# Cost of laying large porcelian tiles 2018



## KOW (25 Feb 2018)

Just got a quote of 20 euro a square yrd to lay 850mmX850mm porcelian floor Tiles. Floors are liquid screed level. No door frames skirting in the way. Most part large open areas. Is this a fair price 2018. Three quotes all nearly the same but like this guy.


----------



## dub_nerd (25 Feb 2018)

I know nothing about them other than I paid €15/sq.yd. for porcelain tiles in a new build in 2004 (i.e. similar conditions to yours), so allowing for inflation it doesn't sound too awful.


----------



## Banemore (25 Feb 2018)

A sq yard is 3 ft x 3 ft ,your tile covers .864 of a sq yard so its cost €17 per tile to fit soft money if ask me and I work in building .


----------



## noproblem (25 Feb 2018)

Is the layer supplying adhesive, grout, edging, etc for that price?


----------



## KOW (25 Feb 2018)

Thanks for replies to date. That is just for laying tiles. In fact I have 96sq yards porcelian floor and 114 sq yards bathroom floors and walls.Total is 210 square yards @4200 euro cash. If I am right thats 175 sq meters? 24 euro a sq meter in wexford sounds heavy to me?


----------

:: REQUIREMENT 1 ::
Can you copy the part of the tiling-cost thread from "## dub_nerd (25" to "in building ." word for word?

:: MATERIAL PROVIDED ::
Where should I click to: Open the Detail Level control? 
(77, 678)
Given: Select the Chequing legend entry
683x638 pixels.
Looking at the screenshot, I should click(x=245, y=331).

:: REQUIREMENT 2 ::
Could you restate the records from the line with "Given: Select the Chequing legend entry" through the end of the records, swapping "legend entry" for "legend item" and keeping everything else the same?

:: REPLY 1 ::
## dub_nerd (25 Feb 2018)

I know nothing about them other than I paid €15/sq.yd. for porcelain tiles in a new build in 2004 (i.e. similar conditions to yours), so allowing for inflation it doesn't sound too awful.


----------



## Banemore (25 Feb 2018)

A sq yard is 3 ft x 3 ft ,your tile covers .864 of a sq yard so its cost €17 per tile to fit soft money if ask me and I work in building .

:: REPLY 2 ::
Given: Select the Chequing legend item
683x638 pixels.
Looking at the screenshot, I should click(x=245, y=331).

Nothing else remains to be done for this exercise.